→ **Problem to solve**:
Please copy out the records word for word, starting with the line that contains "The height and width of the screenshot is (711, 970)." and going on through the line that contains "Action: (x=981, y=183)".
** begin **
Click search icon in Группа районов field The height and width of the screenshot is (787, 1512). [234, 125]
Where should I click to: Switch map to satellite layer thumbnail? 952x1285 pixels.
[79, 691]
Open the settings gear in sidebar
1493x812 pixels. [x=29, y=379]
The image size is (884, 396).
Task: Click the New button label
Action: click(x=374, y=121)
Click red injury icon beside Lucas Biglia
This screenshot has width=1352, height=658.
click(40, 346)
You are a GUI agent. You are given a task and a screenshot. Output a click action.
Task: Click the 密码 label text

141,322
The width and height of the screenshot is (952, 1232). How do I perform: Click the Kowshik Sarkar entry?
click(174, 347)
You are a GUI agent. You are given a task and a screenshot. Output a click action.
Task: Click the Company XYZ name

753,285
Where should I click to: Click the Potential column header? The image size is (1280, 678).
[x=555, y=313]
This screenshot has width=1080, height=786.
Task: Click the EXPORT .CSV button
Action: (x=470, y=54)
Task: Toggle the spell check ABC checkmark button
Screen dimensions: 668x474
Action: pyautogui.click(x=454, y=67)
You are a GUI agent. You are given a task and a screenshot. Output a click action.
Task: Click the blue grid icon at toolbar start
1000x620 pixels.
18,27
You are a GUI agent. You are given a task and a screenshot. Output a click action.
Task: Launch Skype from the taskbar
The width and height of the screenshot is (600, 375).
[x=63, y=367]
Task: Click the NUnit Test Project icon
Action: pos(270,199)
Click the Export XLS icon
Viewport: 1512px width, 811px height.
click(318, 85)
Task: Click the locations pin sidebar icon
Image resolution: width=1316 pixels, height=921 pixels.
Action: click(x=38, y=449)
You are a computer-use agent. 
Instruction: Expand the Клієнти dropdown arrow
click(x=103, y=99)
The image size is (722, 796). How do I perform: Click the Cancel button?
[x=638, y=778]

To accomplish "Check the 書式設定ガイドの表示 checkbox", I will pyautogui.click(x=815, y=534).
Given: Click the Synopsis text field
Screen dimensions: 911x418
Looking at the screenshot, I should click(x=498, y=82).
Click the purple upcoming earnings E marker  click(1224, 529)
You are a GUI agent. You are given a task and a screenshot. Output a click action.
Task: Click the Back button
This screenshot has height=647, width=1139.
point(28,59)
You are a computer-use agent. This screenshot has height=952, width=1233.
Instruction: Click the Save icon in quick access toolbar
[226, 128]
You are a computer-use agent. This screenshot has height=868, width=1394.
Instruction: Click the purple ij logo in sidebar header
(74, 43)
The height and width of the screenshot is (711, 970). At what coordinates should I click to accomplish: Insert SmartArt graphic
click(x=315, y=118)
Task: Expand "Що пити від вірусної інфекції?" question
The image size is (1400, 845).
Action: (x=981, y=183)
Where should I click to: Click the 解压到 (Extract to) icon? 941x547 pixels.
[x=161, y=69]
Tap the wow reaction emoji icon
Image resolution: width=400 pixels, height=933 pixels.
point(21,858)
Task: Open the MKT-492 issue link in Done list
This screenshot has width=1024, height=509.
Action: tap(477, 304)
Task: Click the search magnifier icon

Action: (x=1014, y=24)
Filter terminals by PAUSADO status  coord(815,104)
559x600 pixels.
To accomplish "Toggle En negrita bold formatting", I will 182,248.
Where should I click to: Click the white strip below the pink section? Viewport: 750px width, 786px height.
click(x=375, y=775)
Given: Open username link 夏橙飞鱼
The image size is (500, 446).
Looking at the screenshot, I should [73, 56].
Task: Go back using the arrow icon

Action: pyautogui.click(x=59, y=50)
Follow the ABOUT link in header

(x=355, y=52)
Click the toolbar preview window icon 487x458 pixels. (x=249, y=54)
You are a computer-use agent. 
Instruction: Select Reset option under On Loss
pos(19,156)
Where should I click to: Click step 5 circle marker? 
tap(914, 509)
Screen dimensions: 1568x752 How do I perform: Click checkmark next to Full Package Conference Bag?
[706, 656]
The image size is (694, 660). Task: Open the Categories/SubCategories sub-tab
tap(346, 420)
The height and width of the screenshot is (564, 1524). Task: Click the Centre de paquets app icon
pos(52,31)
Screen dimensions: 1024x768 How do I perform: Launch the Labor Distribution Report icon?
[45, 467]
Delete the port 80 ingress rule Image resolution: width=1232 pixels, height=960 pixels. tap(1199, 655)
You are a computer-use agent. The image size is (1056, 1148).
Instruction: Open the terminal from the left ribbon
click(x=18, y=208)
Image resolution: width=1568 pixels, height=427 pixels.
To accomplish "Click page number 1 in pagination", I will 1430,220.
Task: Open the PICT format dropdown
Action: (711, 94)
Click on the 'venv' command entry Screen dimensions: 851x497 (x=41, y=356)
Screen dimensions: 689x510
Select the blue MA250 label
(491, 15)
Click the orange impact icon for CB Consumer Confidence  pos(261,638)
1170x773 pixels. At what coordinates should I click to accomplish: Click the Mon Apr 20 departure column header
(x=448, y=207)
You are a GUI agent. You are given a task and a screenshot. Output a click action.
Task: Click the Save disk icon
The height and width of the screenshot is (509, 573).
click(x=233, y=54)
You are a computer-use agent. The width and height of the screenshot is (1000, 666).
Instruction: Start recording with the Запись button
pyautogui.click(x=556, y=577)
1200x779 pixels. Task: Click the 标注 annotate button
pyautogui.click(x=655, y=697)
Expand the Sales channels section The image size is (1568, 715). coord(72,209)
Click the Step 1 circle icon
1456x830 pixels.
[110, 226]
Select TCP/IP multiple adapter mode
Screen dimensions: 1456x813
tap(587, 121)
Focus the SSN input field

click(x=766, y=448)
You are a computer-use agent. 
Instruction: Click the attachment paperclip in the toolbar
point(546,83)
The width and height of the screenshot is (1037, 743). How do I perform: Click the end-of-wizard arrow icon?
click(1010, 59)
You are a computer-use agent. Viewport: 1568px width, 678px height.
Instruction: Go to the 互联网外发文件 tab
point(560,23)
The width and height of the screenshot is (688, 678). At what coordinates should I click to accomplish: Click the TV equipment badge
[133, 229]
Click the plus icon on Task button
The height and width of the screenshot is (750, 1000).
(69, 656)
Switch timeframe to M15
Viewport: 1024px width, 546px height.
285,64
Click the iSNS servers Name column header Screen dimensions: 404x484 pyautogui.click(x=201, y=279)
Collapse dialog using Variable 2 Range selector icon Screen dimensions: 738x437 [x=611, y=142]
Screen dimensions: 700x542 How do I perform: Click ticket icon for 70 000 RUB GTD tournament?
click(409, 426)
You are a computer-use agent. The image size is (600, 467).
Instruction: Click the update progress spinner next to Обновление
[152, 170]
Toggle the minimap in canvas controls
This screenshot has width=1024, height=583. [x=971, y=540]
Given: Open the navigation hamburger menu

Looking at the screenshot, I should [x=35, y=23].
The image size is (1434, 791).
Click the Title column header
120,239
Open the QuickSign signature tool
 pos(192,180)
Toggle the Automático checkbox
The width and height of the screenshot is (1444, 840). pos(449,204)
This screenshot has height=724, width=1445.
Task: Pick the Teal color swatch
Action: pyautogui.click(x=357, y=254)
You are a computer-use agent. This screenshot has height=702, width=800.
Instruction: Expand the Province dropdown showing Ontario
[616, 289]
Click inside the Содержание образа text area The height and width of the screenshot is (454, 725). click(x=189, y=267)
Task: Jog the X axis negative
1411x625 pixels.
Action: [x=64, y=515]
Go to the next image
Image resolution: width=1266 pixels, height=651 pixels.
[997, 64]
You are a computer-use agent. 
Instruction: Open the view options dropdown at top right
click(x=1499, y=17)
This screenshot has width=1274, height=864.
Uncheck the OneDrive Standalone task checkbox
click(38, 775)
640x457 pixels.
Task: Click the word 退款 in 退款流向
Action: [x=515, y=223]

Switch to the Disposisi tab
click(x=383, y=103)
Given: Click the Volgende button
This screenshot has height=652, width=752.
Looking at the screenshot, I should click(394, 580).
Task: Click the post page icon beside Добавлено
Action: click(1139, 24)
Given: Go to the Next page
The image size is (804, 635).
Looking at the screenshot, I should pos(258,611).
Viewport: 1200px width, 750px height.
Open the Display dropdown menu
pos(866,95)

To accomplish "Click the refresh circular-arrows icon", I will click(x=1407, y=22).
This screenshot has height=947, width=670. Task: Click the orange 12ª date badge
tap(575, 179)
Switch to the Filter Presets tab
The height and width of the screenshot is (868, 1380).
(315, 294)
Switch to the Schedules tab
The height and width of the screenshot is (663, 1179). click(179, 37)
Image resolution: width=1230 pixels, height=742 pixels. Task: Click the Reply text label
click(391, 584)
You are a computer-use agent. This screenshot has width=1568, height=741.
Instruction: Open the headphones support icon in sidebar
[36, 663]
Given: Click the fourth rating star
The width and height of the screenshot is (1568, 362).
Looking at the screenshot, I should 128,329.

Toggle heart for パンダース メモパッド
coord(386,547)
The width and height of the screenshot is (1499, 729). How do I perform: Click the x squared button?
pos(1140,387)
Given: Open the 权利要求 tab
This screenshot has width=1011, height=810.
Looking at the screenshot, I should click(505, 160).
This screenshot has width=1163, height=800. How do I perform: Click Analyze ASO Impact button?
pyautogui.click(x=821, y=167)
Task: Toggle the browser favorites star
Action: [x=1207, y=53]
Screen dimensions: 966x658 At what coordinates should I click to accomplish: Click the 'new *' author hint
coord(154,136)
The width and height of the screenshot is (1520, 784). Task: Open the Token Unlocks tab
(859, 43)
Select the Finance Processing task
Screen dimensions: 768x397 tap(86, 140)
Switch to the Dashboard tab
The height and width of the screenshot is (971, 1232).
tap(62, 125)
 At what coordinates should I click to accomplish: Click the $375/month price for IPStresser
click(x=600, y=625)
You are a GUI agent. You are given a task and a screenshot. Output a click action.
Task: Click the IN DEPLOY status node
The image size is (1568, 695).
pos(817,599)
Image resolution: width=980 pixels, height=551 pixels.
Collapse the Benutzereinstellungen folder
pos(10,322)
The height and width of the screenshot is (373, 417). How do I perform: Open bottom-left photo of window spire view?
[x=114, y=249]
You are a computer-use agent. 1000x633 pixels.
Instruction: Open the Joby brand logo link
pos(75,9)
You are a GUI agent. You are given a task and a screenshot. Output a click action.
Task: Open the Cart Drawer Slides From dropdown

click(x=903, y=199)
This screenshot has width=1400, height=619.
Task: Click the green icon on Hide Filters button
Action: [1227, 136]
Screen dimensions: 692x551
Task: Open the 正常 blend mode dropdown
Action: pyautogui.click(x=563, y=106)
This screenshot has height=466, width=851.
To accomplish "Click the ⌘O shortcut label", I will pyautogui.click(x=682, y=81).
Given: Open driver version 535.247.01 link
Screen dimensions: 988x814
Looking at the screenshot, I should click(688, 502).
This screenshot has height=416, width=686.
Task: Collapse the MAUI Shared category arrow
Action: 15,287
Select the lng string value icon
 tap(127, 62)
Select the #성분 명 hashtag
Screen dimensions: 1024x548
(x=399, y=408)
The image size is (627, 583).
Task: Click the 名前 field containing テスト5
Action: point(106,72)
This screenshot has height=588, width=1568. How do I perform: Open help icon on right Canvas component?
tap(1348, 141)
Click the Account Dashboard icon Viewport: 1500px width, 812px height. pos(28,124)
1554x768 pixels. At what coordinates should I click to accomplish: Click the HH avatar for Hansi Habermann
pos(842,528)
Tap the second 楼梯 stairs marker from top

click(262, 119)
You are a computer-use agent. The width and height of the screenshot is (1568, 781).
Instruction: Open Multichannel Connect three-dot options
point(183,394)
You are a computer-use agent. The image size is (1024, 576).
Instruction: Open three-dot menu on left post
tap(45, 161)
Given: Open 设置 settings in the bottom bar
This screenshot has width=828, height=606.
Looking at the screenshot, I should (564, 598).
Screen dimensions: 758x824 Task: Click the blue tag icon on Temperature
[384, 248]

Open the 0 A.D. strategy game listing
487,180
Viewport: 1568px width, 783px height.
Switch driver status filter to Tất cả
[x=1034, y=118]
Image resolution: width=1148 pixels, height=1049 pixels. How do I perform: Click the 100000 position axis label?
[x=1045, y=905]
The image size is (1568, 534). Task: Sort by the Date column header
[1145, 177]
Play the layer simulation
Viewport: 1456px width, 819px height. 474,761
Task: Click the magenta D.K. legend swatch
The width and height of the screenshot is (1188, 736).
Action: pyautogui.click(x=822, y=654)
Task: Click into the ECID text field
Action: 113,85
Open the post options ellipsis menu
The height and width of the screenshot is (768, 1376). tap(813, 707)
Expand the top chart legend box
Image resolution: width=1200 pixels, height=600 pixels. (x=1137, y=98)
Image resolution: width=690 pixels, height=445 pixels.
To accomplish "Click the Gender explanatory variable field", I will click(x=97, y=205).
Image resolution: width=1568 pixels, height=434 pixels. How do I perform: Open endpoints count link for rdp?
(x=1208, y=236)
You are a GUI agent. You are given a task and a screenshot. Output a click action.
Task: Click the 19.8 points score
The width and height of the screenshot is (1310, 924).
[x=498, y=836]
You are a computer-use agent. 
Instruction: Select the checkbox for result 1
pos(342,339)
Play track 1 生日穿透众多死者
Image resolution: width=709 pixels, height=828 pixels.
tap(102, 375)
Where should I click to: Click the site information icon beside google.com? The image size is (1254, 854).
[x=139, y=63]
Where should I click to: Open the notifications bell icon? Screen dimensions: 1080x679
** end **
→ **Answer to this task**:
The height and width of the screenshot is (711, 970). At what coordinates should I click to accomplish: Insert SmartArt graphic
click(x=315, y=118)
Task: Expand "Що пити від вірусної інфекції?" question
The image size is (1400, 845).
Action: (x=981, y=183)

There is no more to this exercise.